Ora, um exame dessa natureza e com tais características exige uma sofisticada
tecnologia de aferição da qualidade do próprio processo. Afinal de contas,
trata-se da vida de milhões de estudantes. É razoável – com z e acento agudo –
supor que o Enem se transformou numa máquina de selecionar pessoas segundo
critérios arbitrários. O exame que deveria servir às reformas no ensino médio se
transformou num mau diagnóstico e num vestibular incompetente.
É uma tolice e uma mentira afirmar que os críticos querem pôr fim ao Enem.

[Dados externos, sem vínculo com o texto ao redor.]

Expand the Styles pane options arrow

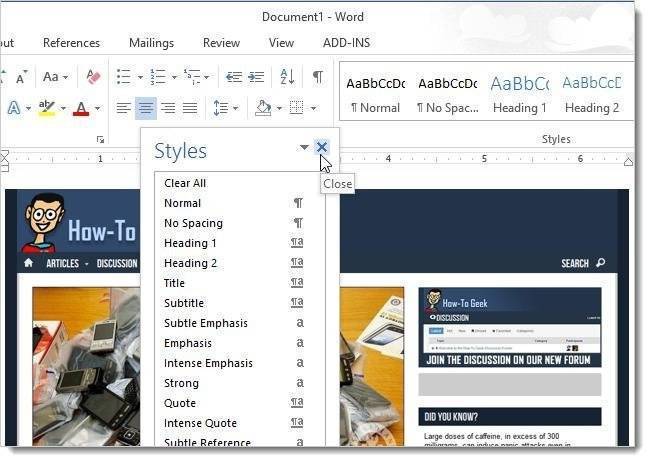(x=304, y=148)
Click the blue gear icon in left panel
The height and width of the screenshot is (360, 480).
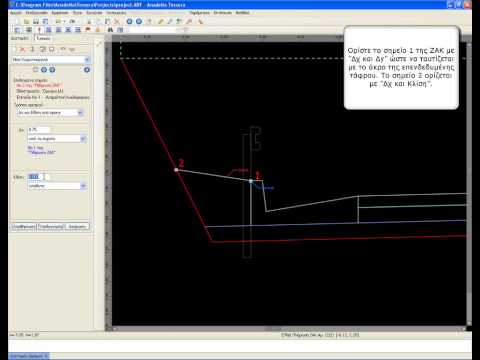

Até porque, reitere-se, ele não foi criado pelos governos petistas. Como não foi
o Bolsa-Família, que eles também herdaram. Mas o PT tem a vocação e o talento
para se adonar de propostas e programas que não são originalmente seus e depois
anunciar que estão sob ameaça. Tenta transformar a crítica à sua inépcia
gerencial em sabotagem.
Para corrigir erros e desvios é preciso admitir a existência do problema, ter
uma vontade de acertar maior do que a arrogância, ser dotado de uma honestidade
intelectual maior do que a propensão ao embuste e ter uma disposição para
trabalhar maior do que a preguiça. Chamados a dar uma explicação para as
barbaridades que vieram à tona, os técnicos responsáveis pelo Enem, sob o
comando do ministro Aloizio Mercadante, criaram teorias mirabolantes. Chegou-se
mesmo a dizer que os textos estavam absolvidos, pois Miojo e Palmeiras não
desrespeitam os direitos humanos…
Um dos fundamentos dos direitos humanos é a igualdade das pessoas perante a
lei e o respeito ao mérito de cada uma. Se começa a ficar claro que a prova que
vale 50% do exame que decidirá o ingresso ou não de um estudante na universidade
sofre a mais escancarada arbitrariedade, se o instrumento que vai hierarquizar a
fila dos candidatos a uma vaga depende menos do desempenho de cada um do que dos
bons ou dos maus bofes do corretor, se os estudantes têm fraudadas suas
expectativas e violada sua esperança de uma avaliação justa, então, pode-se
afirmar que estão sendo agredidos os direitos fundamentais dos postulantes – que
direitos humanos são, a menos que o ministro da área consiga provar
irrevogavelmente o contrário.
Em vez de oferecer explicações esfarrapadas, o MEC precisa pedir desculpas a
milhões de estudantes brasileiros. Uma das críticas que o petismo faz às
universidades públicas paulistas é a de não aderirem ao Enem em seus respectivos
vestibulares. Tenho outra proposta: que o MEC, que transformou o Enem num
megavestibular, aprenda um pouco com o vestibular dessas universidades, por
exemplo. Seria mais prudente e construtivo.